Les jours les plus froids d’hiver en Russie et au Canada sont 4°C plus chauds depuis les années 1950, et selon le British Meteorological Office (Bureau de Météorologie Britannique) c’est un signe clair du changement climatique.
Une étude des températures minimum et maximum quotidiennes indique qu’une tendance vers des nuits plus douces et des jours plus chauds devrait apporter plus de canicules et des modifications des saisons de pousse des cultures.
« Les températures minimum ont connu les augmentations les plus importantes, surtout en Russie et au Canada, où les jours les plus froids sont désormais 4°C plus chauds que ce qu’ils étaient au milieu du 20ème siècle » a déclaré le Hadley Centre du Bureau de Météorologie Britannique.
Un communiqué publié par le Centre Hadley indique également que les changements les plus importants en matière de températures maximum ont eu lieu « au Canada et en Eurasie avec une augmentation de 1°C à 3°C des températures maximum ».
En Grande-Bretagne, le réchauffement climatique se traduit par une augmentation des températures maximum de 0,5°C à 3°C par rapport aux années 1950.
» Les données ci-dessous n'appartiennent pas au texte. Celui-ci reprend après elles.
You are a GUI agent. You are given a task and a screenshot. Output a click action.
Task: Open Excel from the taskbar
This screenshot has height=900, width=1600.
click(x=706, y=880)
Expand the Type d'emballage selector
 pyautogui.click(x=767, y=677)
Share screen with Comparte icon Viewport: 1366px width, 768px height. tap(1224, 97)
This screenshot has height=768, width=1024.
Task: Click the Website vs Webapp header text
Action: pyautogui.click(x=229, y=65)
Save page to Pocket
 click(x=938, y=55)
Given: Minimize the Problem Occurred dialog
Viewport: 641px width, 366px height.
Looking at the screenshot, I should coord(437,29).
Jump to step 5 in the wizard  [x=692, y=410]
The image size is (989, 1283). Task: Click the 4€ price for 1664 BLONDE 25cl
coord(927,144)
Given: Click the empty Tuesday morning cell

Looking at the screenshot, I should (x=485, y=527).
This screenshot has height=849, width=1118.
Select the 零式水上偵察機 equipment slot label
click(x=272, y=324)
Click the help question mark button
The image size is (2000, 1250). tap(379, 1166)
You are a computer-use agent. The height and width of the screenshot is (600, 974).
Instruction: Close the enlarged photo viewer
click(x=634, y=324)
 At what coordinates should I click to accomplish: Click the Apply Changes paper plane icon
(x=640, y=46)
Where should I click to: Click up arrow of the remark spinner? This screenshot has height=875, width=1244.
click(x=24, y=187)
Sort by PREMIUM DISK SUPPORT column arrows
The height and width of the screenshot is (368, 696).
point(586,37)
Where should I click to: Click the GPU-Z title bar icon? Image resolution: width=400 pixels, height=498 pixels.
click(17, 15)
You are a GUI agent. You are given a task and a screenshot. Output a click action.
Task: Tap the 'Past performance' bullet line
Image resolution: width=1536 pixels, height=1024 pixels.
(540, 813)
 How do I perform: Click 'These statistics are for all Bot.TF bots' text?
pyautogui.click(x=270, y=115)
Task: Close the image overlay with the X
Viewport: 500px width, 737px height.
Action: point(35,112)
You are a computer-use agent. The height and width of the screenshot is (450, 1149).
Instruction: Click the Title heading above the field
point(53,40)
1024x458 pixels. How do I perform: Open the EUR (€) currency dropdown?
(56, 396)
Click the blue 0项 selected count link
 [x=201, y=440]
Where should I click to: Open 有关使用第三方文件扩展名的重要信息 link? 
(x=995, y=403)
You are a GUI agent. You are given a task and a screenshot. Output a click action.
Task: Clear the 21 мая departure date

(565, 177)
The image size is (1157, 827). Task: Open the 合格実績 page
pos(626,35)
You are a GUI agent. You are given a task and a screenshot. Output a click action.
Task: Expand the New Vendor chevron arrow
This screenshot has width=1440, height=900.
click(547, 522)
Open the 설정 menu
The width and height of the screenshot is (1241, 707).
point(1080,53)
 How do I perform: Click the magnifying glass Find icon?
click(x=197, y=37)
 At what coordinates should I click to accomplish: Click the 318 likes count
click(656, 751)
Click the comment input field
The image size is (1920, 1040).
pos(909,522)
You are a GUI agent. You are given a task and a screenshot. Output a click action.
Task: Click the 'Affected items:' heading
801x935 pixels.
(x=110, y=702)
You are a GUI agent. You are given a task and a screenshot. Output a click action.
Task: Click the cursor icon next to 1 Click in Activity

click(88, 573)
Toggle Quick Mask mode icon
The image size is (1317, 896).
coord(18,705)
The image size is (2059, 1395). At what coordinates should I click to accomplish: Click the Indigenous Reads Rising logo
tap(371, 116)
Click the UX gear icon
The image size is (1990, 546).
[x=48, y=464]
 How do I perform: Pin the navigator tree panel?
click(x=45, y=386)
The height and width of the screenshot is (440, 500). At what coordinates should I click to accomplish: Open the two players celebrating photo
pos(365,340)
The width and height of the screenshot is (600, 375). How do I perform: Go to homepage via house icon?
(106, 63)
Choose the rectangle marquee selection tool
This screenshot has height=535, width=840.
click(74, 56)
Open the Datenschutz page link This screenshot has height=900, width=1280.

L’étude, publiée dans le Journal of Geophysical Research, montre aussi que « certains phénomènes extrêmes augmentent déjà » notamment en Russie et au Canada, a expliqué Simon Brown, scientifique climatique pour le Bureau Météorologique Britannique.
« La tendance devrait se poursuivre étant donné que le changement climatique aura un impact significatif, avec des nuits plus douces et des jours plus chauds à l’avenir » a-t-il indiqué.
L’année dernière, le Groupe Intergouvernemental d’Experts des Nations Unies sur l’Evolution du Climat (GIEC) avait prévu que les températures du monde augmenteraient de 1,8°C à 4,0°C d’ici 2100 à cause de l’augmentation des émissions de gaz à effet de serre. Au cours du 20ème siècle les scientifiques ont enregistré une augmentation des températures de 0,7°C.
Une canicule en Europe pendant l’été 2003 a fait entre 22000 et 35000 victimes et près de 14 milliards de dollars de pertes agricoles, d’après le Bureau Météorologique Britannique.
Mais certains experts disent que les hivers plus chauds pourront aussi avoir des effets positifs tels que la chute du nombre de décès liés à un froid extrême, surtout dans les pays froids tels que le Canada et la Russie.
En plaisantant, le Président russe Vladimir Poutine avait déclaré en 2002 que les hivers plus chauds permettraient au moins de réduire les dépenses des russes liées à l’achat des manteaux de fourrures.